Ces faits démontrent sans ambiguïté que l’Algérie existait en tant qu’État pleinement souverain, bien avant la conquête française.
Pourquoi Éric Zemmour nie-t-il cette réalité historique ?
L’acharnement de Zemmour à nier l’existence de la nation algérienne ne relève pas d’une simple méconnaissance, mais d’un projet idéologique visant à légitimer la colonisation française. En minimisant la profondeur historique de l’Algérie, il cherche à imposer l’idée que la France aurait « créé » ce pays et lui aurait donné une identité nationale.
Mais il y a aussi une dimension plus personnelle dans cette posture : la question du décret Crémieux de 1870. Ce décret, promulgué sous la Troisième République, a accordé la nationalité française aux Juifs d’Algérie, contrairement aux musulmans qui restaient soumis au Code de l’Indigénat. Cet acte a été perçu comme une trahison des populations algériennes musulmanes, favorisant une minorité au détriment du reste des habitants.
Il serait néanmoins réducteur d’associer l’ensemble des Juifs d’Algérie à cette décision. Certains s’y sont opposés, choisissant de demeurer aux côtés de leurs compatriotes musulmans dans la lutte contre la colonisation. Des figures juives algériennes ont pris part au combat aux côtés des résistants, refusant toute assimilation forcée à la France coloniale. L’engagement de personnalités comme Georges Smadja ou Daniel Timsit durant la révolution algérienne (1954-1962) illustre cette réalité et nous invite à éviter toute généralisation.
Une contradiction idéologique flagrante chez Zemmour
Zemmour se revendique comme un patriote et un nationaliste français intransigeant.

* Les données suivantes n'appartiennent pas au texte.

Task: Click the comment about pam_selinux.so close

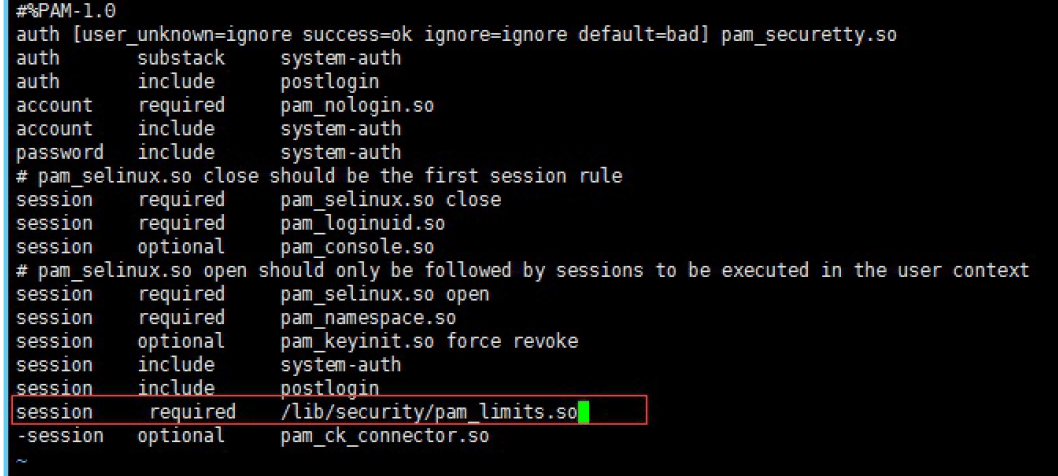Action: click(x=319, y=176)
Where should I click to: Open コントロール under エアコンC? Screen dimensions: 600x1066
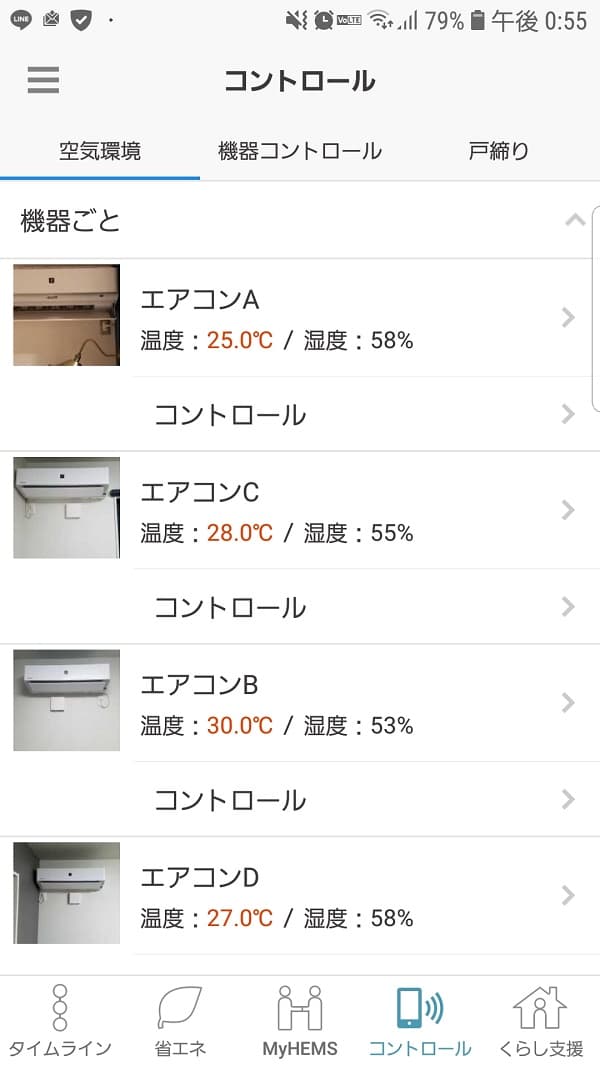pos(230,607)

Pourtant, il célèbre indirectement un acte qui, dans une lecture nationaliste, pourrait être vu comme une trahison envers la terre natale de ses ancêtres. Comment peut-on se prétendre patriote et revendiquer une filiation avec ceux qui ont, en quelque sorte, été intégrés à la France au détriment de leur pays d’origine ?

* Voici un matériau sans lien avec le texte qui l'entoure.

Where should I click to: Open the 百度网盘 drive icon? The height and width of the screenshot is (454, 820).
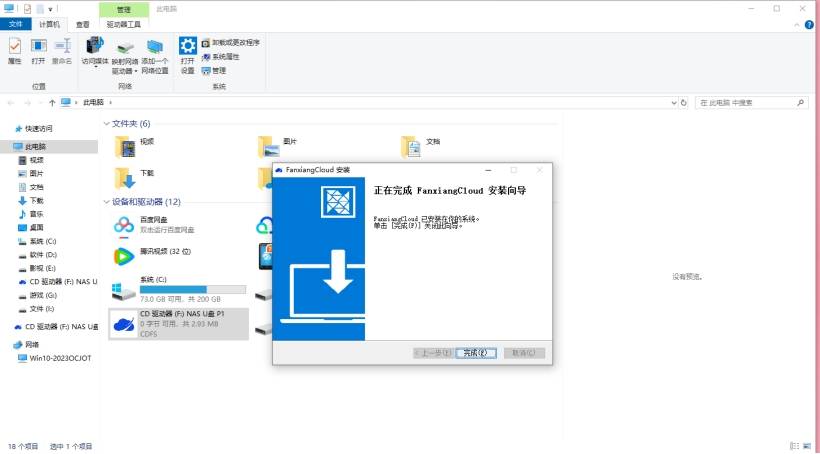tap(124, 226)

C’est ici que le discours de Zemmour s’effondre sous le poids de ses propres contradictions. S’il reconnaît l’existence de la nation algérienne avant 1830, alors il doit aussi admettre que le décret Crémieux constituait une trahison de ses ancêtres envers leur patrie, l’Algérie. Or, une telle admission démolirait son discours nationaliste. Comment peut-on lui faire confiance, alors qu’il glorifie la trahison de ses propres ancêtres envers l’Algérie ?
Conclusion : la manipulation historique au service d’une idéologie
Le discours de Zemmour sur l’Algérie n’est pas un débat historique neutre, mais une instrumentalisation de l’histoire à des fins politiques et idéologiques. En niant l’existence d’une nation algérienne avant la colonisation, il tente de justifier l’occupation française tout en évitant de confronter l’histoire de ses propres ancêtres.
Mais l’histoire est claire : l’Algérie était un État souverain avant 1830, avec une diplomatie, une armée et des relations internationales. Les guerres menées, les traités signés et la reconnaissance des États-Unis en 1795 sont des preuves indiscutables de cette indépendance.
Ainsi, quoi qu’en dise Éric Zemmour, l’Algérie est un ancien État-nation dont les racines plongent profondément dans l’histoire. Tenter d’effacer cette réalité ne relève pas du débat historique, mais d’une volonté idéologique de réécriture du passé.